== Page extract ==

+ + + + +

I have a library of functions declared in a .h file and defined in a .cpp file, with some functions that have been decorated with #pragma acc routine seq information. When I compile the .cpp into a static (.a) or shared library (.so), then if I want to use these device library functions in a different .cpp file, I can simply include the .h file and forward declare the functions at the top of the .cpp file with #pragma acc routine seq information.
However, if I instead have a class, with various member functions, that is compiled to a static or shared library, then I cannot use the above method (i.e. forward declaring functions with #pragma acc routine seq information), since I then get an error saying that I cannot redefine functions. Thus, the only way I’ve currently been able to work around this problem is to not compile the class to a static or shared library, and instead simply define all of its functions in the header itself.
Is there a better solution to this problem? Ideally I’d like to be able to have a class compiled to a .a or .so file on disk, and still be able to link and use its #pragma acc routine seq functions in another .cpp file. Any help would be great, thanks!
Maybe I’m not understanding, but I’m not sure how you’re getting this to work with shared objects. CUDA doesn’t currently have dynamic loader so it’s not possible to have a compute region call a device routine contained in shared object.
Can you provide more detail or an example of what you’re doing?
However, if I instead have a class, with various member functions, that is compiled to a static or shared library, then I cannot use the above method (i.e. forward declaring functions with #pragma acc routine seq information), since I then get an error saying that I cannot redefine functions. Thus, the only way I’ve currently been able to work around this problem is to not compile the class to a static or shared library, and instead simply define all of its functions in the header itself.
Again, I think I need more details and an example to understand what you’re doing here.
Apologies, I’ve actually only tried with static libraries, so my shared library assumptions are incorrect.
I’ve made the following 3 tests scenarios that I hope will clear things up a little. Cases 1 and 3 should compile and run without any errors, whereas case 2 should fail to compile due to missing acc routine information:
Compile test_functions.cpp to a static library, and use its functions in test_executable.cpp (that is compiled to an executable), by forward declaring the functions defined in test_functions.cpp at the top of test_executable.cpp
Compile test_class.cpp to a static library, and try to use the member functions defined inside that class in test_executable.cpp (that is compiled to an executable), by forward declaring the class member functions at the top of test_executable.cpp
Declare and define TestClass inside a .h file (i.e. don’t compile it to a static library), and include this into test_executable.cpp (that is compiled to an executable).

+ + + + +

== Job ==
Retype the portion of the forum thread on OpenACC routines in libraries between "Again, I think" and "assumptions are incorrect.", inclusive.

== Recorded information ==
+ + + + +

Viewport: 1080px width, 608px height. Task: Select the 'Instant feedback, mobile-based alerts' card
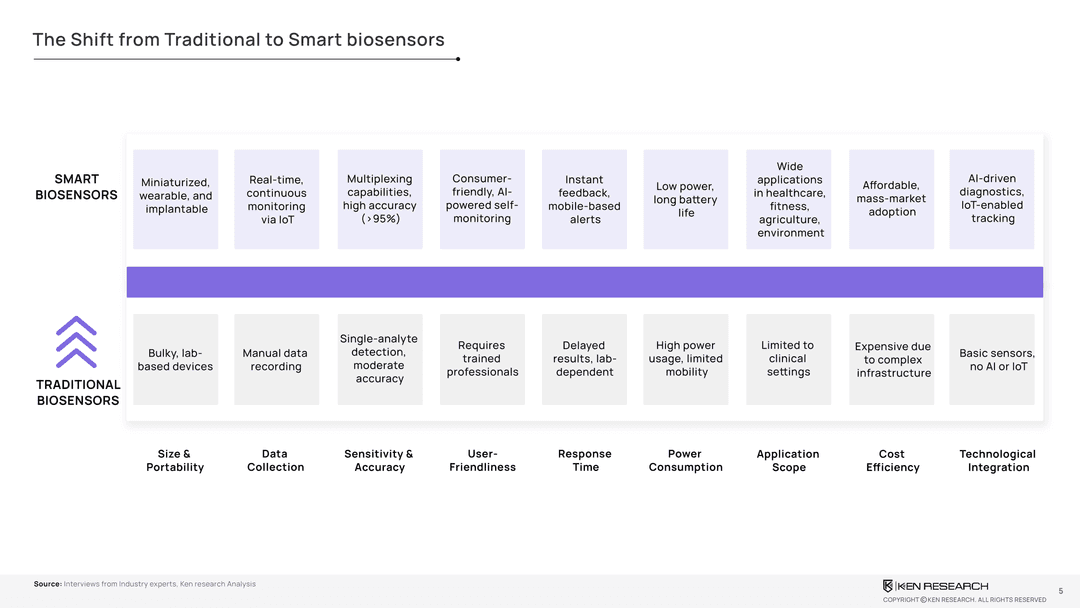[x=584, y=199]
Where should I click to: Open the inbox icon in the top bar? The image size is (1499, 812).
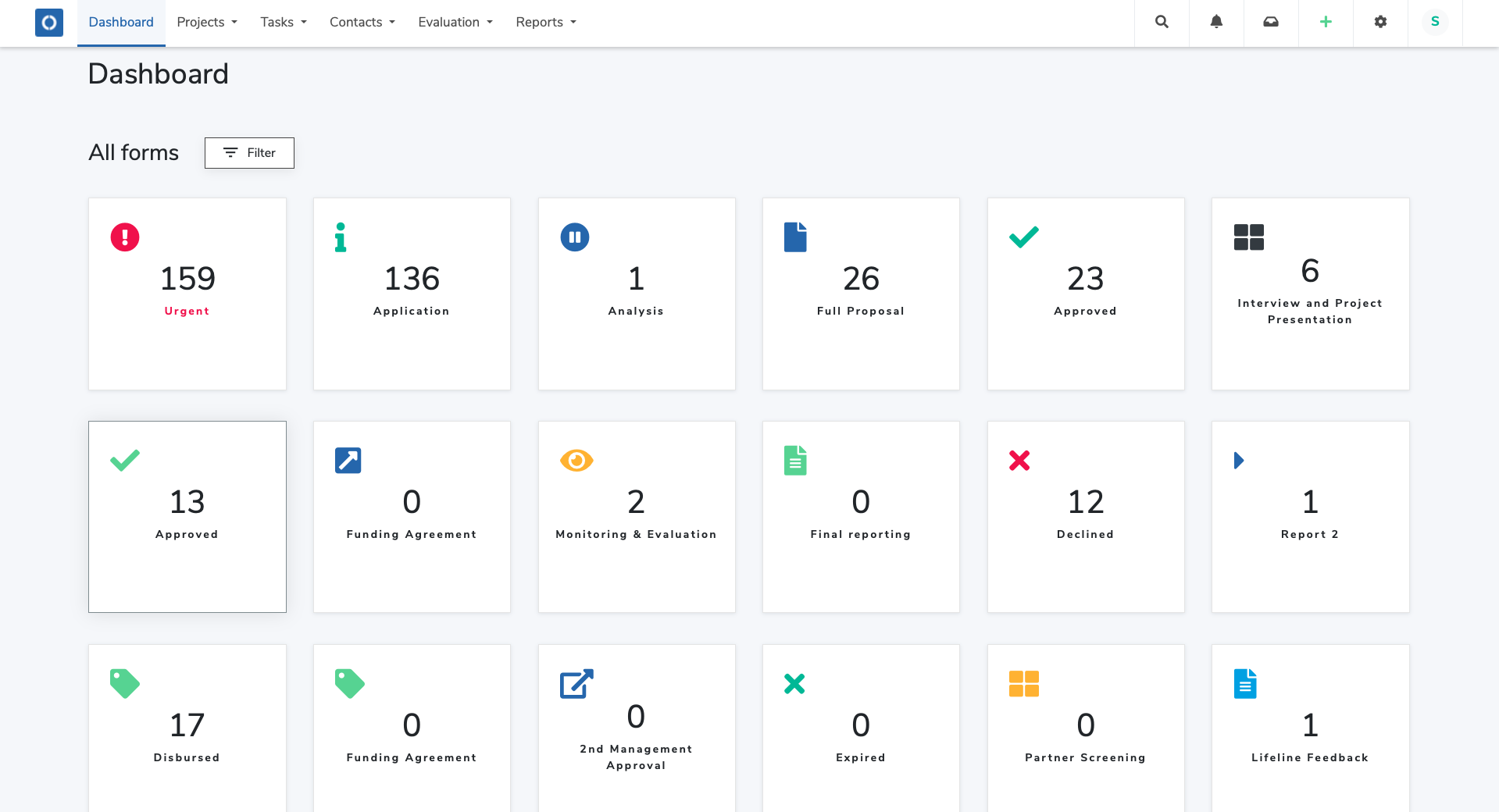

+ + + + +

== Final answer ==
Again, I think I need more details and an example to understand what you’re doing here.
Apologies, I’ve actually only tried with static libraries, so my shared library assumptions are incorrect.